For Coetzee, The Satanic Verses was a work of literature and of democracy in this sense, an instance of writing as an anti-fundamentalist act. I am not so sure, but it would take more space than I have here to start developing this argument fully (see Chapter 8 of my book Artefacts of Writing, 2017). In my view, if you focus on The Satanic Verses that caused offence to Muslim readers and unleashed so much destructive violence in the world, then Coetzee is probably right. On this reading, the irreverent poet Baal looms large, as do the dream sequences that desacralize the Qur’an, turning it into an all-too-human artefact of writing subject to the vagaries of transmission, translation and interpretation. However, if you focus on The Satanic Verses that took post-war British racism and hostility to immigrants as its primary object — Mrs Thatcher is Mrs Torture — then Rushdie looks rather more like a writer in the Sartrean tradition that Gordimer and COSAW revived in the South Africa of the late 1980s. I am not claiming this to quibble with Coetzee’s reading, but to underscore the point the organisers of the Oxford conference emphasised in their the announcement for their conference, namely, that ‘each literary work represents a singular way of questioning the commonplaces of cultural discourse’. As the singular concatenation of events in 1988 shows, and as The Satanic Verses testifies in its own no less singular way, these necessarily include the ‘commonplaces’ of literature and democracy, of public space, and, as Derrida noted in 1993, ‘of the ethics or the politics of responsibility’.
 Philippe Roussin and Sebastian Veg, ‘Literature and Democratic Public Spaces’, conference prospectus, November 2013. All subsequent references in the main text.
 Jacques Derrida, On the Name, ed. Thomas Dutoit, Stanford, Stanford University Press, 1995, 28. The English version of ‘Passions’, which originally appeared in French in 1993, was translated by David Wood.
 Jean-Paul Sartre, What is Literature?, trans. Bernard Frechtman, London, Routledge, 2001, 229. This English translation first appeared in 1950, two years after the French original.
 I discuss the details of this decision more fully in The Literature Police: Apartheid Censorship and its Cultural Consequences, Oxford, Oxford University Press, 2009, 211-16.
 See Rae Langton, Sexual Solipsism, Oxford, Oxford University Press, 2009, 5 and passim.

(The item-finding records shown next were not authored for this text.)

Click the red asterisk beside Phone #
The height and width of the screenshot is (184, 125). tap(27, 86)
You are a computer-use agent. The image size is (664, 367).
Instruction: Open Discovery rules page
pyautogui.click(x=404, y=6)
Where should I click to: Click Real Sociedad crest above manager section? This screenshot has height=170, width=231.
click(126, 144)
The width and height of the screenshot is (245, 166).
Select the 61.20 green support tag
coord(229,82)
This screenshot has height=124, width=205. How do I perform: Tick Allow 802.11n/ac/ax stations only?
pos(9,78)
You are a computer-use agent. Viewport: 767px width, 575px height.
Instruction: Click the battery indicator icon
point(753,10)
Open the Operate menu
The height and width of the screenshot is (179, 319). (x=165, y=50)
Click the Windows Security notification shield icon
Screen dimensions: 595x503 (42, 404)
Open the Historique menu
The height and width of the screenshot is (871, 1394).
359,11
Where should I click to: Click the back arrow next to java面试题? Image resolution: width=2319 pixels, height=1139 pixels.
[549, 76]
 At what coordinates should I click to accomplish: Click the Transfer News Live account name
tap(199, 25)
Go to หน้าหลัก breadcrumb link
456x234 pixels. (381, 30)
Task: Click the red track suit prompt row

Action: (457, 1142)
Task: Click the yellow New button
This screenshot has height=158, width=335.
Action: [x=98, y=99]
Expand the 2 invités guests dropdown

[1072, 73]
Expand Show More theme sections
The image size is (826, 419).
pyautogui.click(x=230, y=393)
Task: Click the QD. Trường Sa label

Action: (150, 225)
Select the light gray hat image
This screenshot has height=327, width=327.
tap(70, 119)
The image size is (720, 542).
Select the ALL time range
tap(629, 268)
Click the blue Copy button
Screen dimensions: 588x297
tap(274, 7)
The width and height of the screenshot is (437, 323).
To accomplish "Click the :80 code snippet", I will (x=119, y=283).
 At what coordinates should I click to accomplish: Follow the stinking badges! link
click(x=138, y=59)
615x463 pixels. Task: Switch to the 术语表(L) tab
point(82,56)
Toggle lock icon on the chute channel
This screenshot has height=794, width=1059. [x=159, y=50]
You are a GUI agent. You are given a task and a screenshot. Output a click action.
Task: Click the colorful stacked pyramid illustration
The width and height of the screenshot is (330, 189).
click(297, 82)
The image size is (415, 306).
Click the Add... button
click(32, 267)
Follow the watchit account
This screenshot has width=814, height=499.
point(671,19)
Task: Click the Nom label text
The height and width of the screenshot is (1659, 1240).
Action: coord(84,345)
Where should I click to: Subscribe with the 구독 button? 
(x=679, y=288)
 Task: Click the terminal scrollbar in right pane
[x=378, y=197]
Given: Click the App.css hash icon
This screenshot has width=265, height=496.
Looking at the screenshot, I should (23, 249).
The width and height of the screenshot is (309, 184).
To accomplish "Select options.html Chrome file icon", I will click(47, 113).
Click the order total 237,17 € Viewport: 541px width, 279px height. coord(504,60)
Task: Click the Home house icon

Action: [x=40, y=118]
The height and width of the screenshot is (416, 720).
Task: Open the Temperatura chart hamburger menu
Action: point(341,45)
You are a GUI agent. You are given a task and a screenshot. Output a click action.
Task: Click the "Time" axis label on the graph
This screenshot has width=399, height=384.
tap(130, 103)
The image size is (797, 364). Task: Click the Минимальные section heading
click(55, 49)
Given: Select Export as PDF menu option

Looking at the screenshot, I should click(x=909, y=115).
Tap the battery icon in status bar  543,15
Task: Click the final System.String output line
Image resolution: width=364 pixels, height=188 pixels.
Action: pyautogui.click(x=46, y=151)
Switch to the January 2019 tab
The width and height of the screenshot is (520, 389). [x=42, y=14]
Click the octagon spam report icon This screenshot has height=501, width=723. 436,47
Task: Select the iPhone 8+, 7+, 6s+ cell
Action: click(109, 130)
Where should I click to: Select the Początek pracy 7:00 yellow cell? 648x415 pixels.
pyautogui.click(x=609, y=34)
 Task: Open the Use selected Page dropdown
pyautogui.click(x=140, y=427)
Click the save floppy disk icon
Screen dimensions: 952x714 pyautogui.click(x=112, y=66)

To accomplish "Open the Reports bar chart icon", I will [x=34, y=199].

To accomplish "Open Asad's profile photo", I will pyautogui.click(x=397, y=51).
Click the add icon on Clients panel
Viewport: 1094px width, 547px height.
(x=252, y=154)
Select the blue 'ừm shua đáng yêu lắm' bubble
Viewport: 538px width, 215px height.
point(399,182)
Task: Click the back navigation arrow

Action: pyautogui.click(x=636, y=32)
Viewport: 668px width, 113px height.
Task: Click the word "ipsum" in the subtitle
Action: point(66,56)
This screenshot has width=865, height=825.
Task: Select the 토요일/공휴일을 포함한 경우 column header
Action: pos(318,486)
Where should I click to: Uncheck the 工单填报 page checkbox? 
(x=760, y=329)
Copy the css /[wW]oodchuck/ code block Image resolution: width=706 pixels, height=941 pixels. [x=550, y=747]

 Anton Harber, ‘South Africa: Clash of the Booker titans’, UK Guardian online, 28 May 2013. A former editor of the Weekly Mail, Harber offers the only full account of Coetzee’s speech. All subsequent references to this article are indicated in the main text.
 For his further reflections, see The Literature Police, 214-15.
 All quotations from the constitution come from The Literature Police, 205.
 Derrida, On the Name, 28.
This post is a slightly revised version of ‘Quelle littérature? Quelle démocratie? Quel espace public?’, Communications, 99 (2016), 123-31.